For example, if we add two numbers together, like 84 and 167, we can sense that we are doing something, making certain 'thinking gestures' to move around the mathematical puzzle pieces in various ways, bumping them into each other and eventually fitting them together (if we have already developed our mathematical intuition to encompass the additive relations of numbers). People may carry this operation out in slightly different ways, but we all perform the underlying thinking gestures. What we are inwardly doing to make those gestures nevertheless remains mysterious. Normally we are preoccupied with the results of the operation and don't try to observe the gestures themselves.
Here is even more simplified example of that same principle:
Do we see a vase or two faces? We can start to play around with the above image and, with a bit of practice, switch between the meaning of vase and the meaning of ‘two faces’. Then we will notice we are once again making certain mysterious thinking gestures, like we did with the mathematical addition, which alternate our cognitive focus and the corresponding meaning. It is as if we are using invisible hands to slightly adjust our cognitive activity in one direction or another. By working with such examples, we can begin to ‘delaminate’ our inner life a bit and dimly sense its living structure. It also helps highlight how little we know about the workings of our own cognitive life. These examples simply bring to awareness the sort of thinking gestures we are constantly making during the normal flow of daily experience. Because we have ingrained most of them as habits and become so accustomed to their routine expression, however, we normally have no inner sensitivity to them.

TASK INSTRUCTIONS >>
- a) Translate this sentence from the passage on thinking gestures into Spanish: "It also helps highlight how little we know about the workings of our own cognitive life."
- b) Summarize the passage on thinking gestures in two sentences.
- c) Carry on the passage on thinking gestures from its final sentence.
The attached material plays no part in this work.

SUPPLIED MATERIAL >>

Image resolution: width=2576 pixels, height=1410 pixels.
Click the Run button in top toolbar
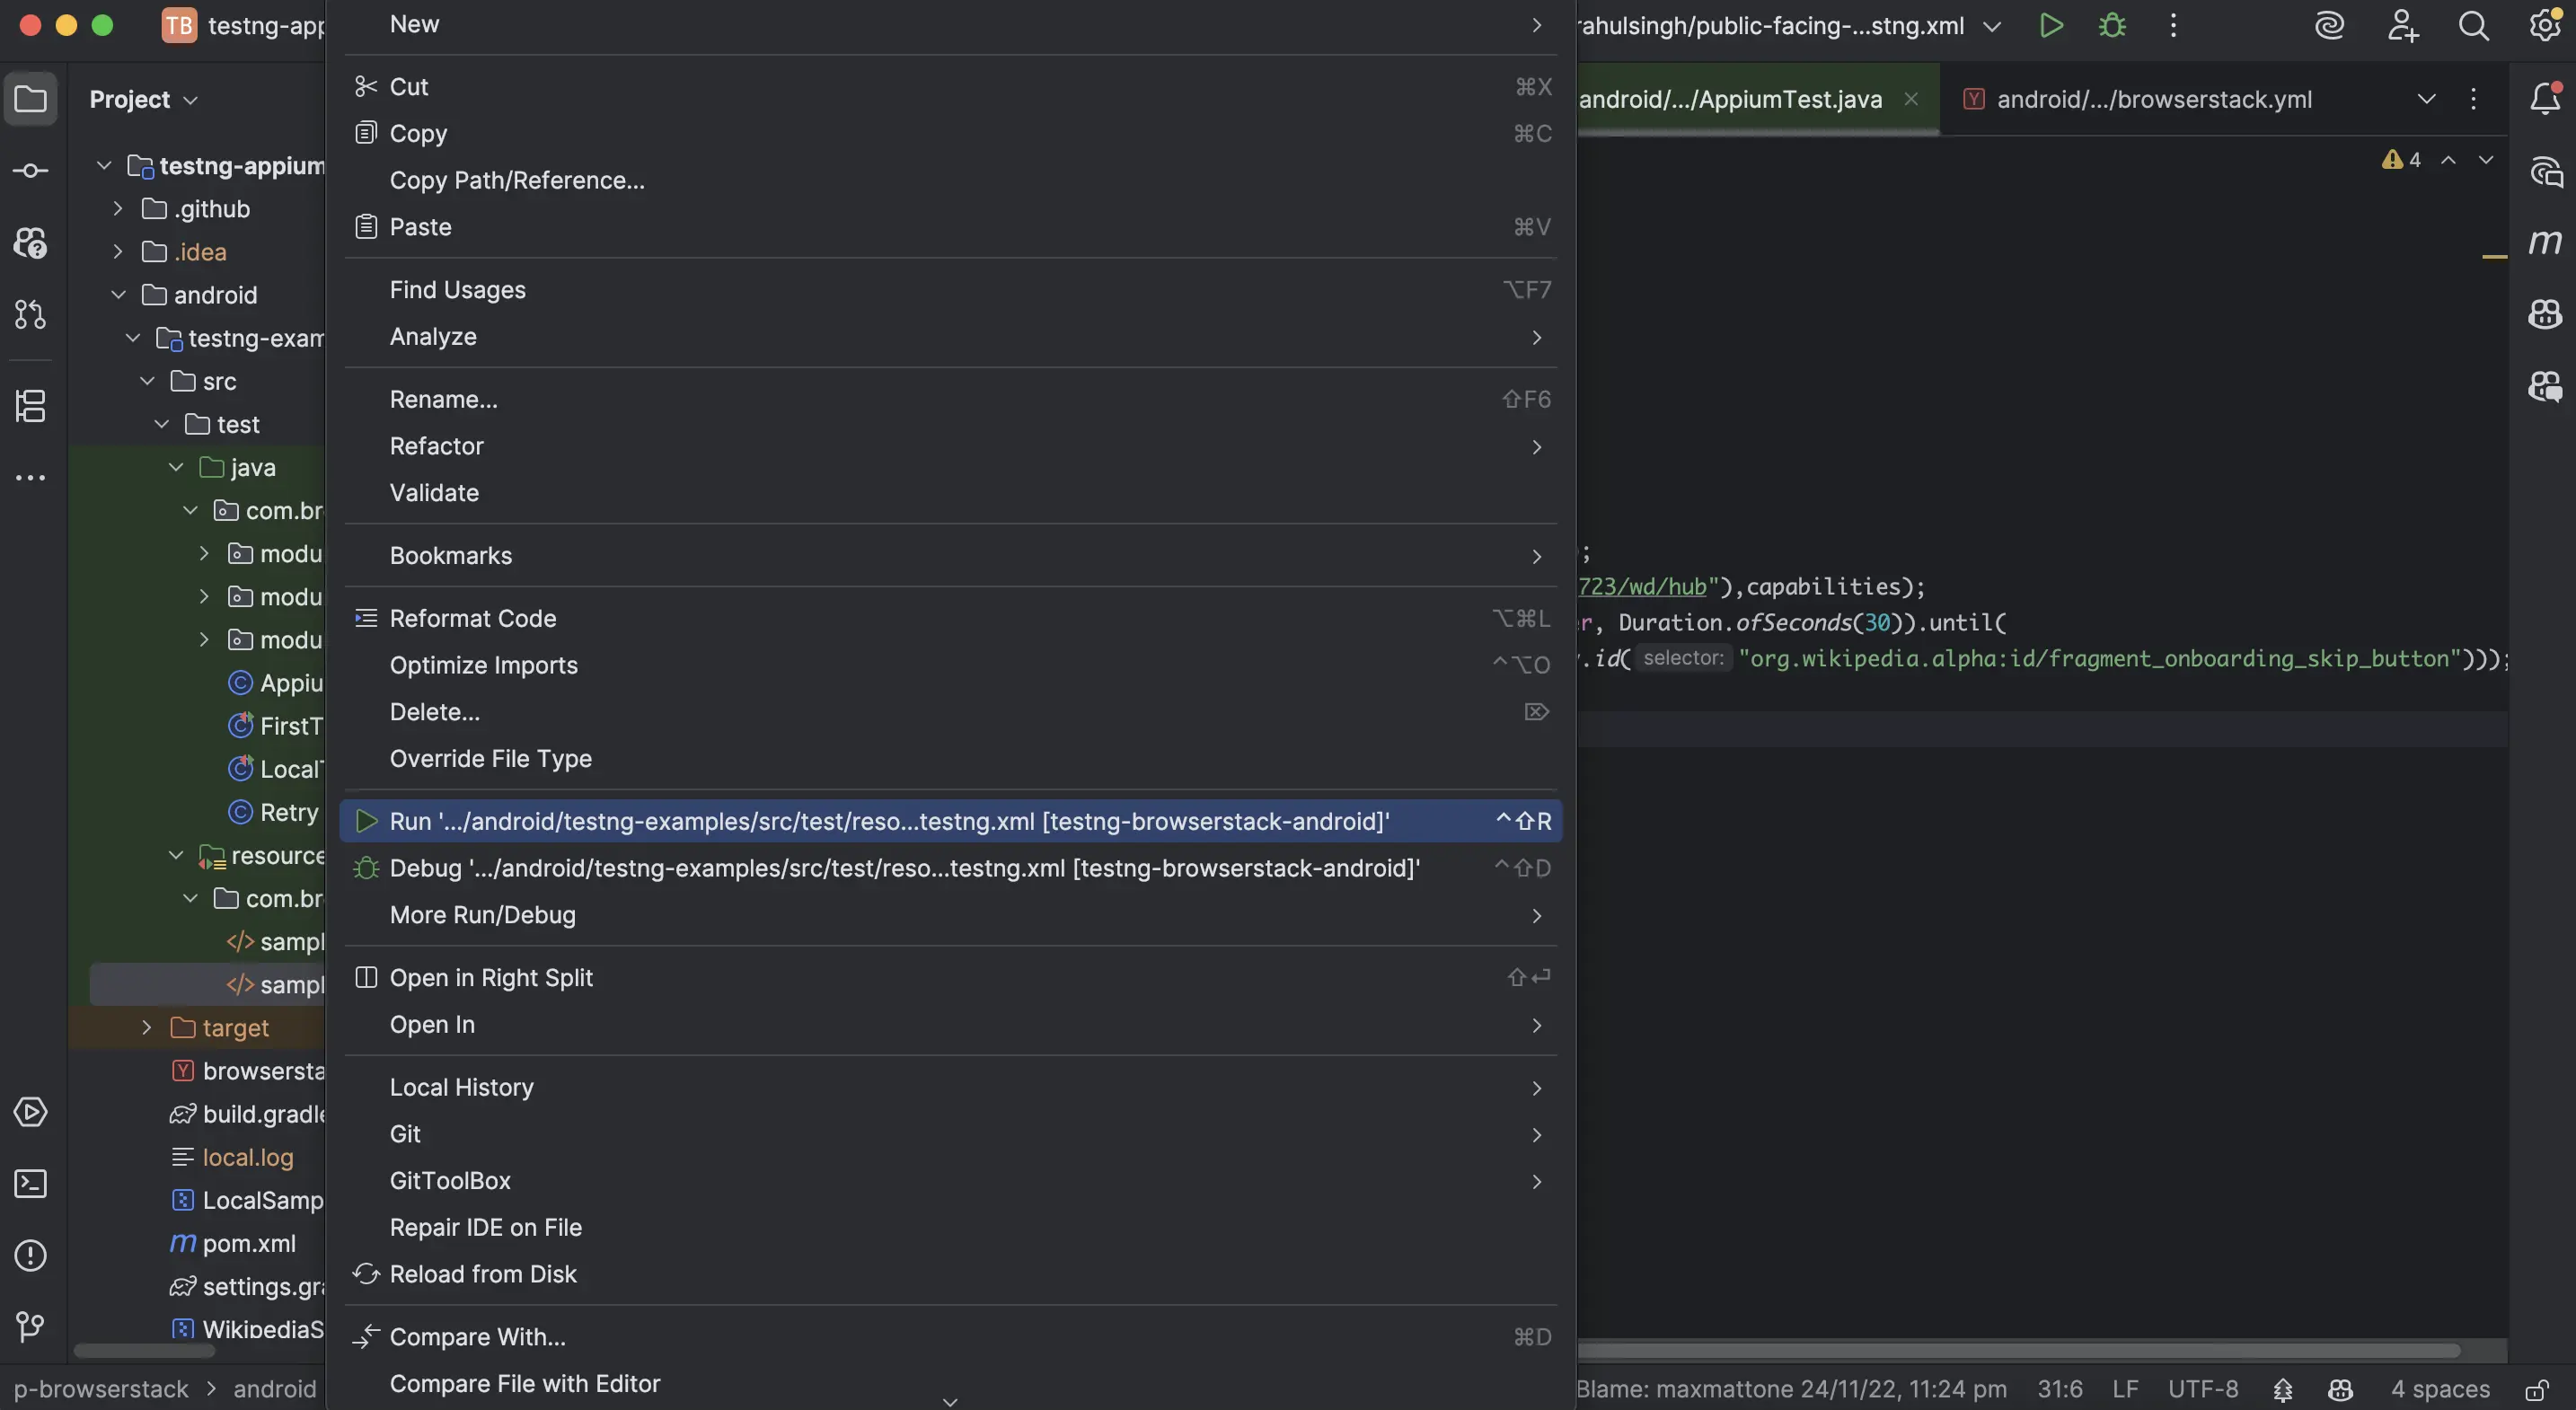tap(2051, 26)
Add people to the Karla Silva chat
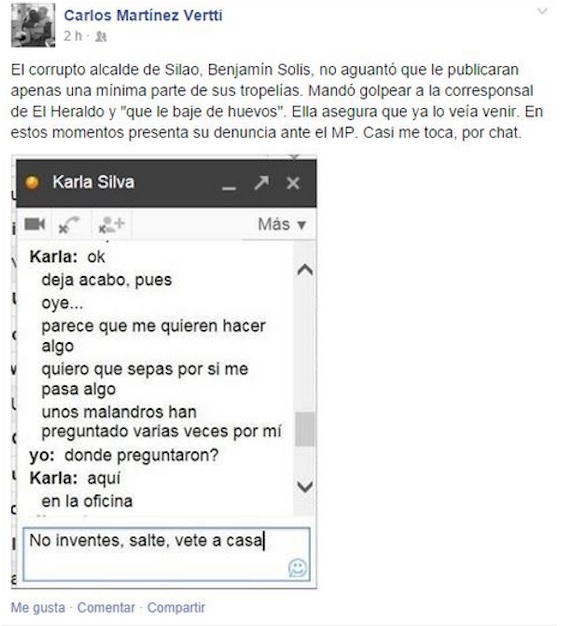 [111, 224]
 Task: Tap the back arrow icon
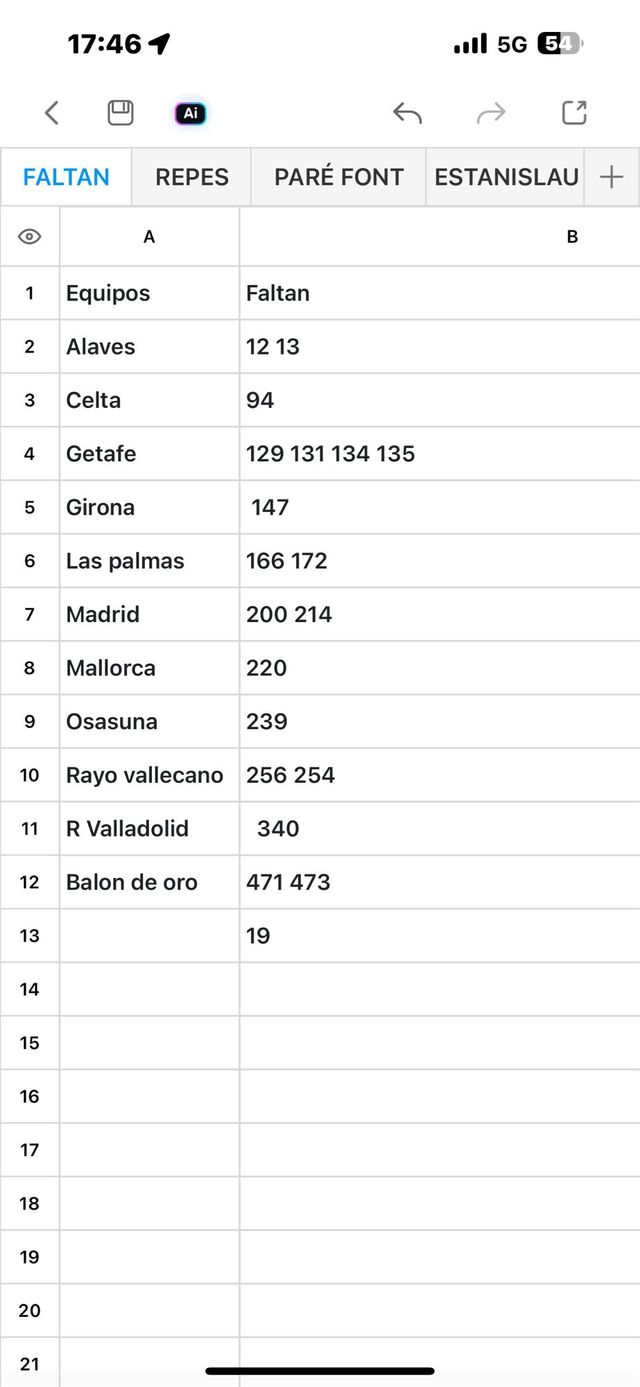(x=52, y=113)
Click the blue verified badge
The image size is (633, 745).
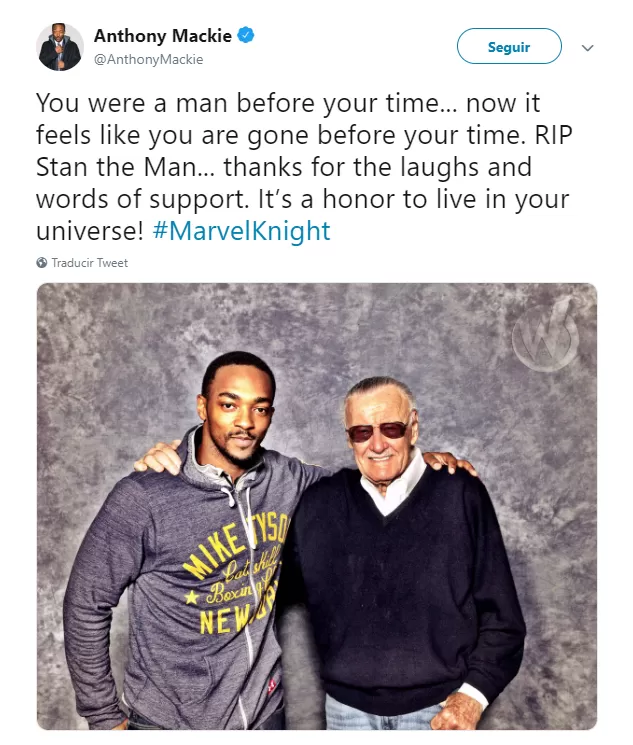[246, 36]
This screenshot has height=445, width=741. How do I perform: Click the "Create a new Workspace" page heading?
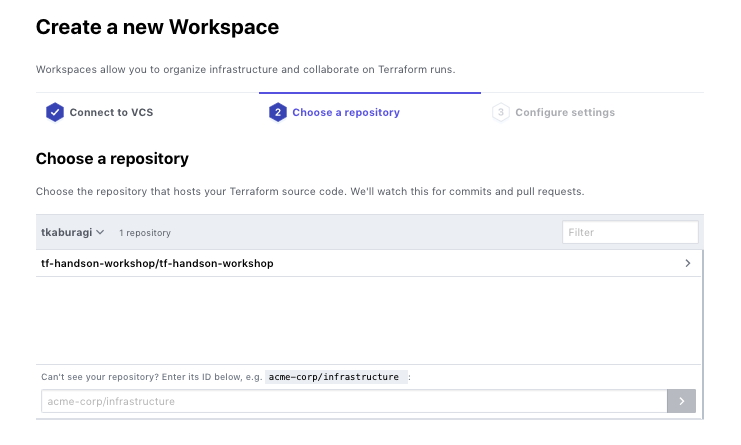157,27
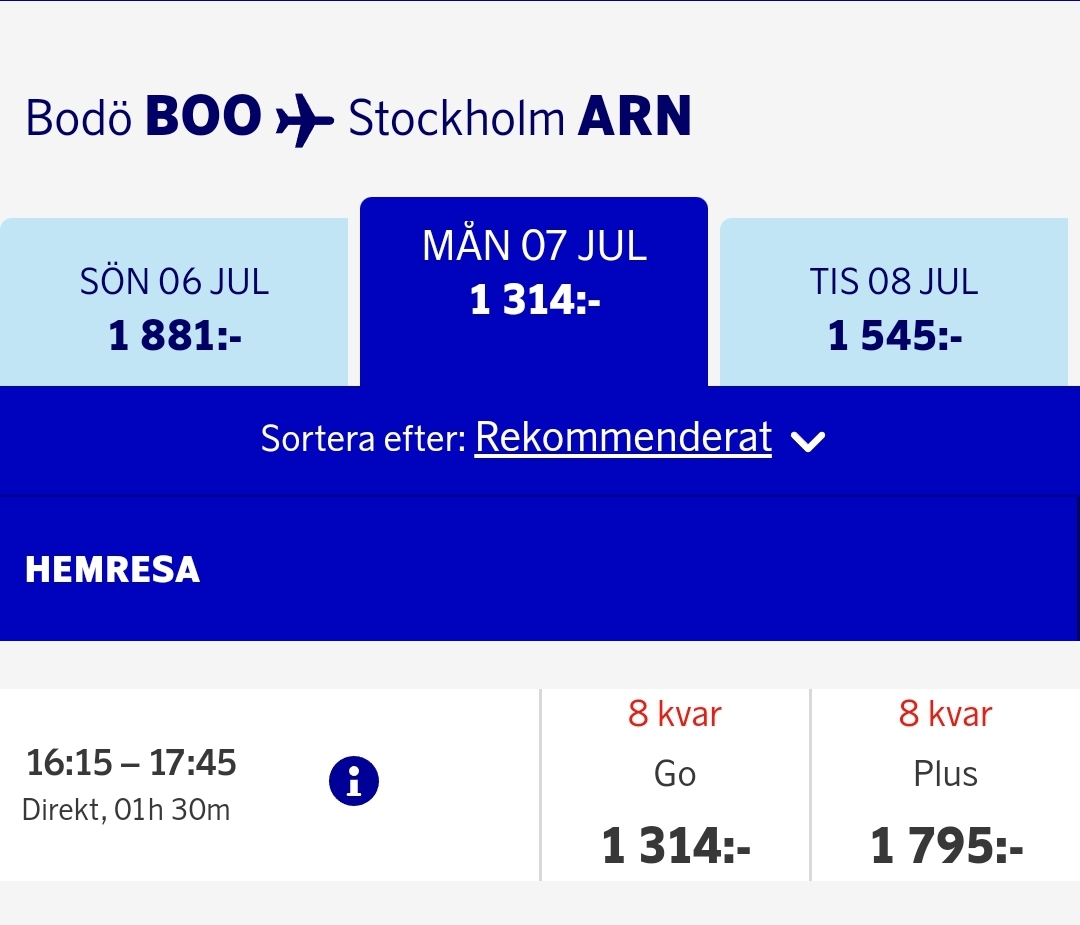Select the 16:15 – 17:45 flight time
Screen dimensions: 1080x925
coord(131,764)
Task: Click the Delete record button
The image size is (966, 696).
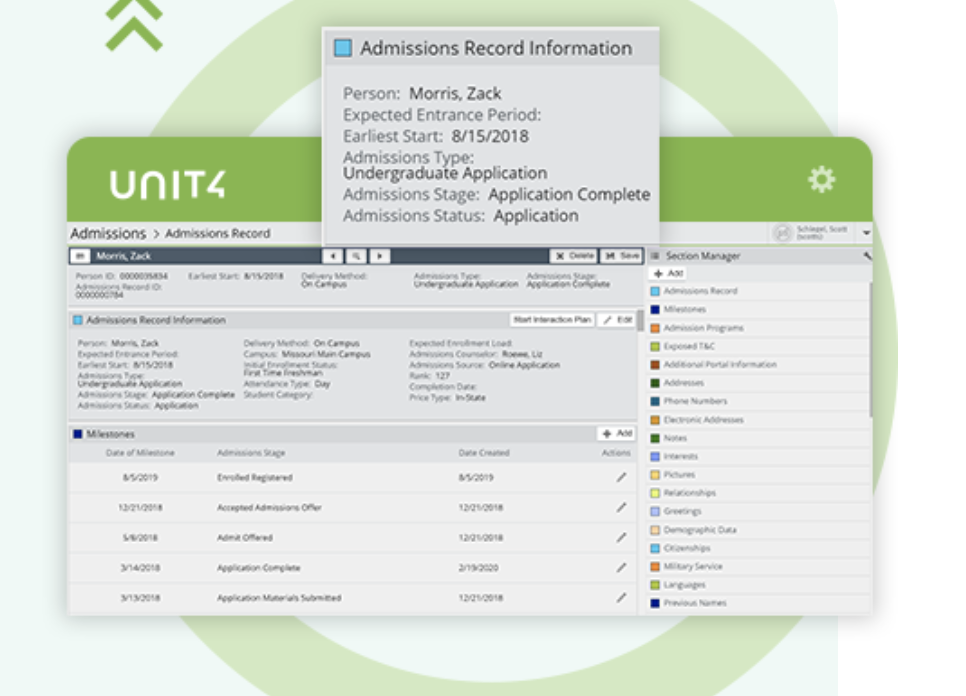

FINAL RESULTS >>
- a) También ayuda a resaltar lo poco que sabemos sobre el funcionamiento de nuestra propia vida cognitiva.

- b) When we add numbers such as 84 and 167 or switch between seeing a vase and two faces, we make inner "thinking gestures" whose workings remain mysterious to us. Such examples bring these gestures to awareness, though we normally have no inner sensitivity to them because they have become ingrained habits.

- c)
So we don't know the lawfulness of the lower spaces directly but only through the prism of the mental space, and even with the latter there is some mystery as to how exactly our mathematical thoughts, for example, transform through mental space. Yet, within the mental space, we at least have some lucid sense of being creatively involved in the gestures that are responsible for the transformation. We don’t know exactly what we are doing to add the numbers together, but we know that nothing would happen without our inner effort. We can't say the same for any of the other spaces. We don’t feel like we are constantly choosing our sympathies and preferences, for example our favorite type of food, but rather we experience them as ready-made. Even if we did nothing, feelings and sensations would continue to approach us. Just because we can follow the transformations of mineral-mechanical elements, organic phenomena, and soul phenomena with our thoughts, and notice their distinctions, that doesn't mean we understand why those transformations occur at any deep level. We don't normally feel creatively involved in the perceptual flow of the physical, organic, and psychic spaces, but only in the mental space where our thoughts transform.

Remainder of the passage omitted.